The MIT researchers expanded on these strategies for PlatoNeRF by utilizing single-photon lidar, a novel sensing technology. By generating light pulses and timing how long it takes for the light to return to the sensor, lidars can map a three-dimensional scene. Single-photon lidars offer higher-resolution data since they are able to detect individual photons.

The researchers light a target point in the scene with a single-photon lidar. A portion of the light strikes that spot and returns straight to the sensor. However, before returning to the sensor, the majority of the light disperses and bounces off other things. PlatoNeRF depends on these light bounces.

PlatoNeRF measures the amount of time it takes for light to bounce twice before returning to the lidar sensor in order to obtain depth information about the scene. Information regarding shadows is also contained in the second bounce of light.

To identify which spots in the scene are under shadow (because there is no light), the system tracks the secondary light rays that leave the target point and go to other locations. PlatoNeRF can deduce the geometry of hidden objects based on the placement of these shadows.

The full 3D picture is reconstructed using several photos that are captured by the lidar as it sequentially lights 16 spots.

"We are casting fresh shadows in the scene each time we light a point. The area that is obscured and sits outside the range of the human sight is being defined by the numerous light sources that are available to us, according to Klinghoffer.


The combination of multibounce lidar and a unique kind of machine-learning model called a neural radiance field (NeRF) is essential to PlatoNeRF. A NeRF gives the model a strong ability to interpolate, or estimate, new views of a scene by encoding the geometry of the scene into the weights of a neural network.

When paired with multibounce lidar, this interpolation capability yields extremely precise picture reconstructions as well, according to Klinghoffer.

"The most difficult task was determining how to integrate these two elements. With multibounce lidar, we really have to consider the physics of light propagation and how to simulate that using machine learning," he explains.

Two popular alternatives, one that just employs lidar and the other that only uses a NeRF with a color image, were compared to PlatoNeRF.

They discovered that their approach may perform better than both, particularly in cases when the resolution of the lidar sensor was lower. Given that lower resolution sensors are frequently used in commercial devices, their method would be more feasible to implement in the real world.

Our team created the first camera that could "see" around corners about 15 years ago.

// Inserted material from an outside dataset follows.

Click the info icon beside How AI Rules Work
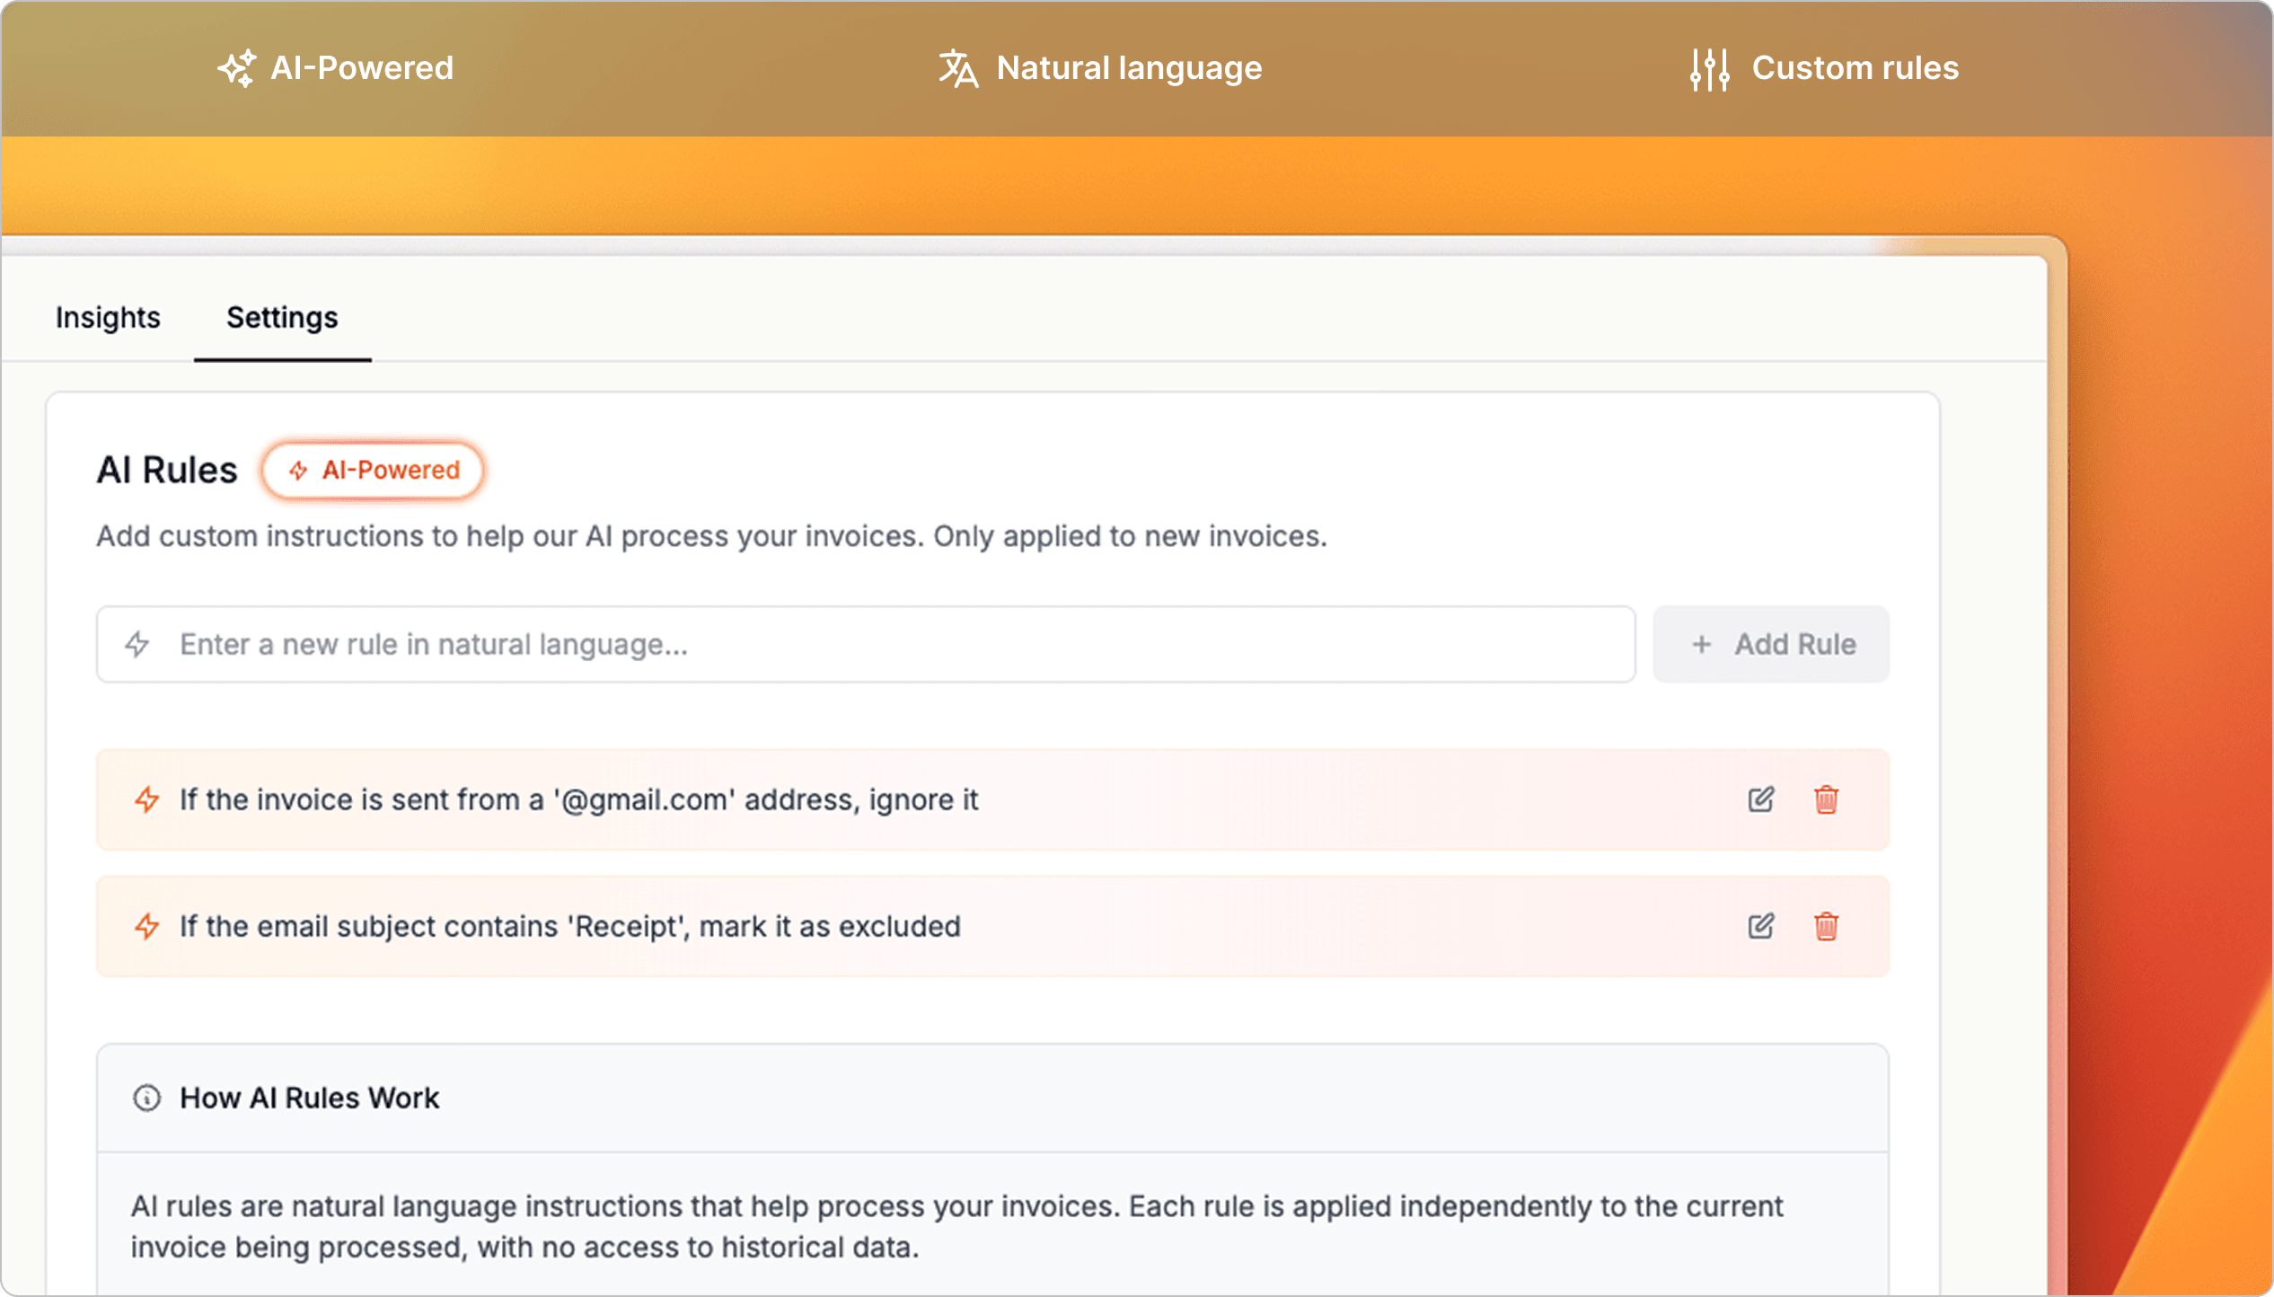 (148, 1098)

It does this by taking advantage of multiple light bounces, or "echoes of light." These methods made use of three light bounces as well as specialized lasers and sensors. Since then, lidar technology has proliferated, which is what motivated us to do our research on fog-seeking cameras. Because this new technique only uses two light bounces, the 3D reconstruction quality is remarkable and the signal to noise ratio is quite high, according to Raskar.

The researchers hope to track more than two light bounces in the future to determine if that helps with scene reconstruction. To obtain texture information, they are also interested in utilizing more deep learning approaches and combining PlatoNeRF with measurements from color images.

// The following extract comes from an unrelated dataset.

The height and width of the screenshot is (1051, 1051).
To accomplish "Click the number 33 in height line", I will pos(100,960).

Although 3D reconstruction from shadow camera images has long been researched, this work revisits the issue in the context of lidar and shows notable advances in the accuracy of hidden geometry reconstruction. The work demonstrates how innovative algorithms can enable extraordinary capabilities when coupled with common sensors, such as the lidar systems that many of us carry around in our pockets, according to David Lindell, an assistant professor in the University of Toronto's Department of Computer Science who was not involved in this study.